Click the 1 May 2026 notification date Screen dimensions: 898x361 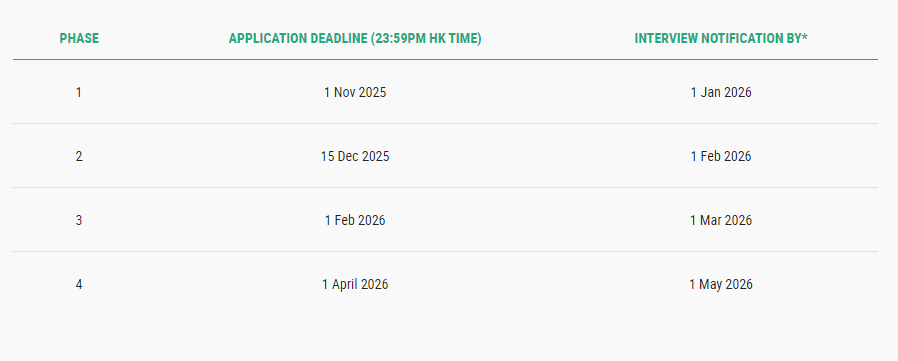coord(721,285)
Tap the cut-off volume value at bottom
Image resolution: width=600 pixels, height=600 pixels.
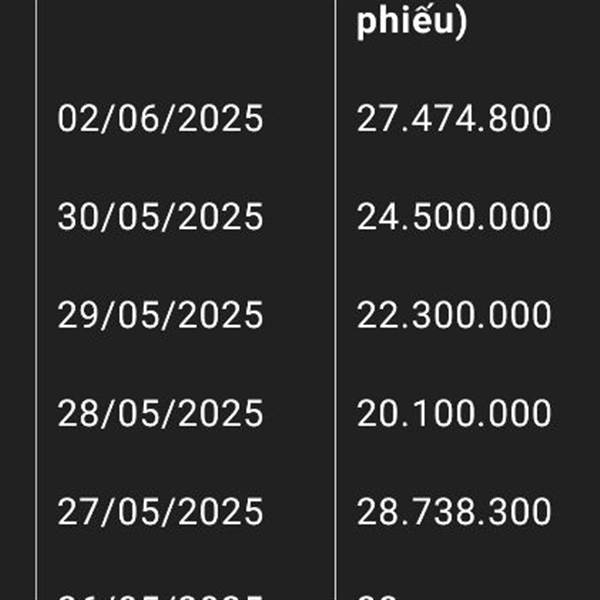tap(376, 597)
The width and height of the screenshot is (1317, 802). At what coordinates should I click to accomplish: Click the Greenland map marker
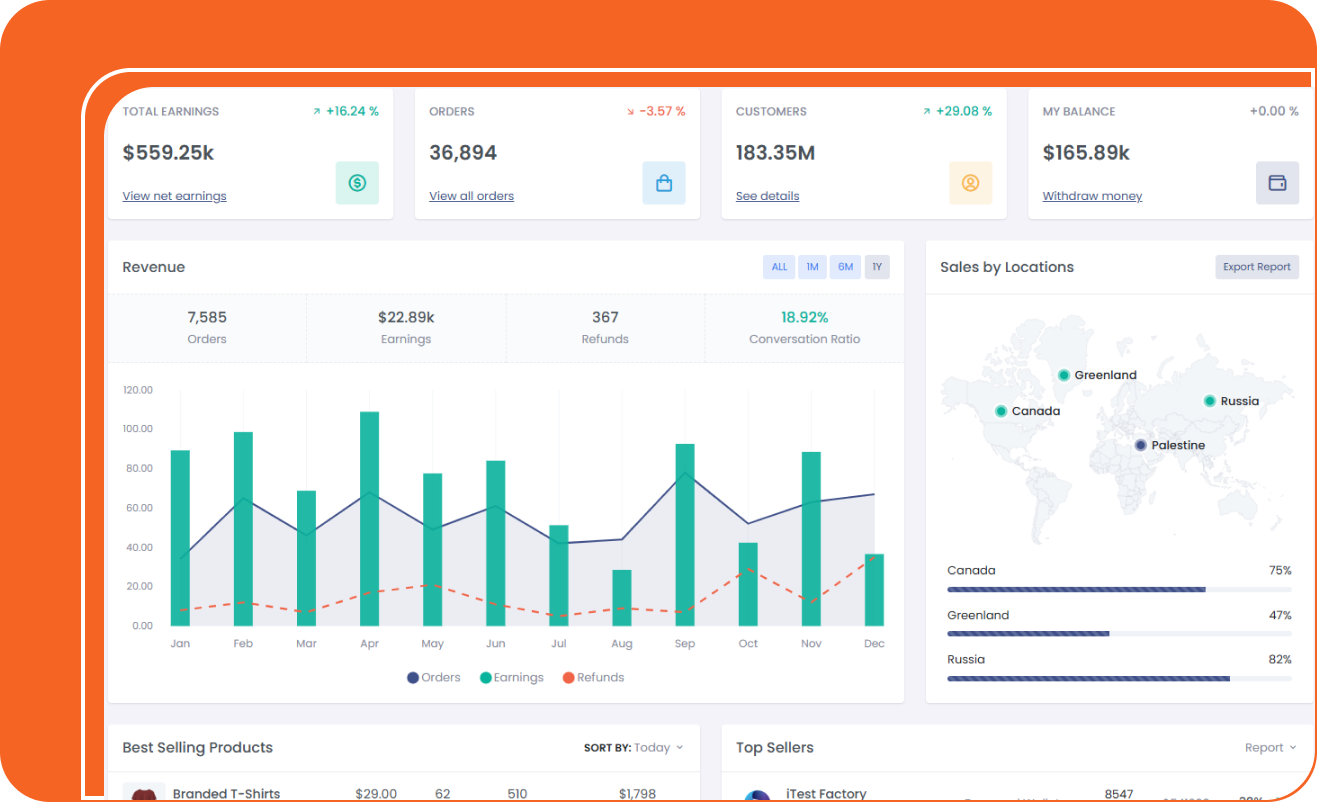(x=1064, y=375)
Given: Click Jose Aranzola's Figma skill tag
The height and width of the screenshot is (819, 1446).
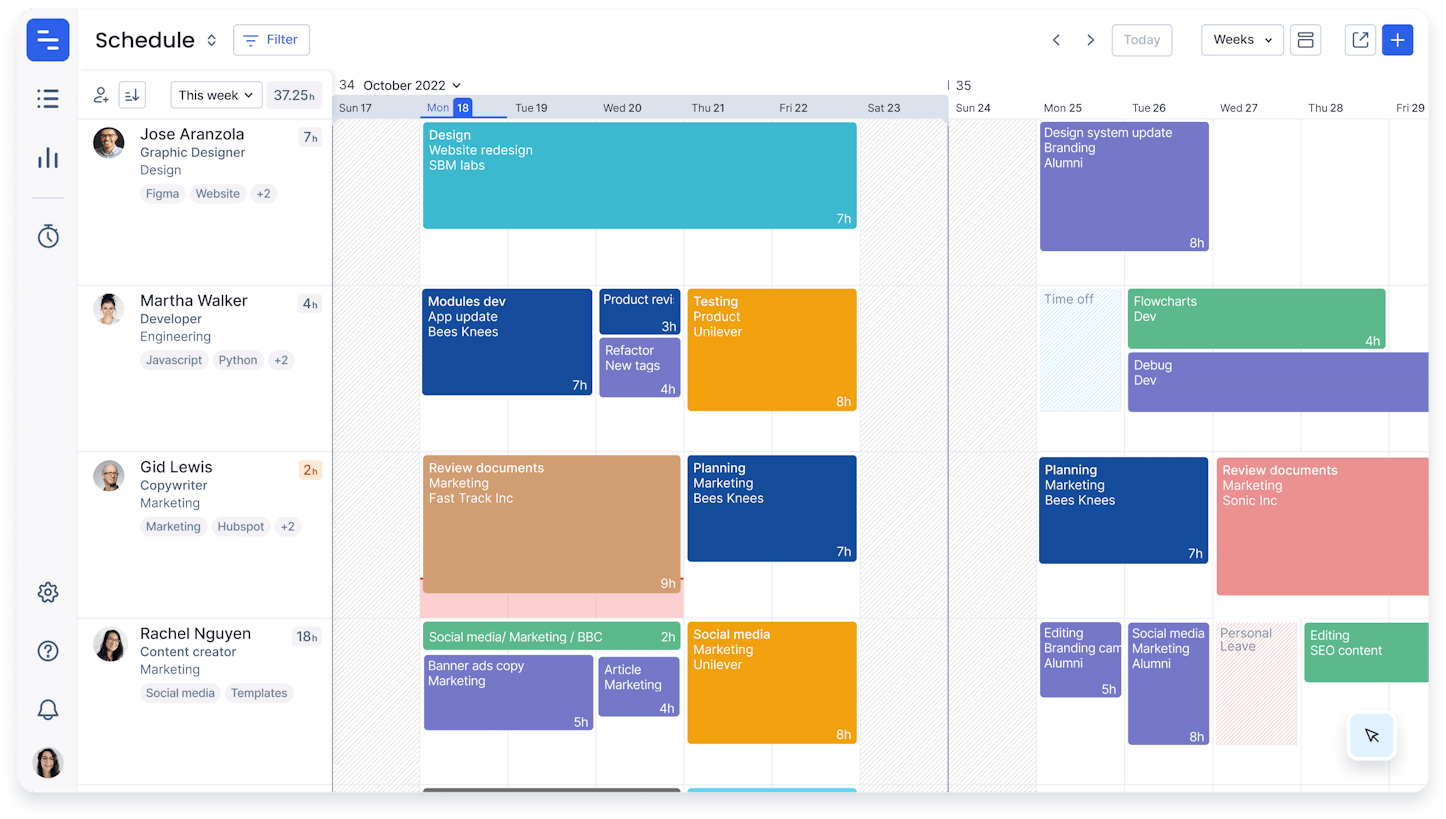Looking at the screenshot, I should coord(162,193).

.....

In your output, include only the lines from the line containing "The height and" through the last line of the material above, exactly as they appear, and leave out the pictures.

The height and width of the screenshot is (819, 1446).
Looking at the screenshot, I should coord(162,193).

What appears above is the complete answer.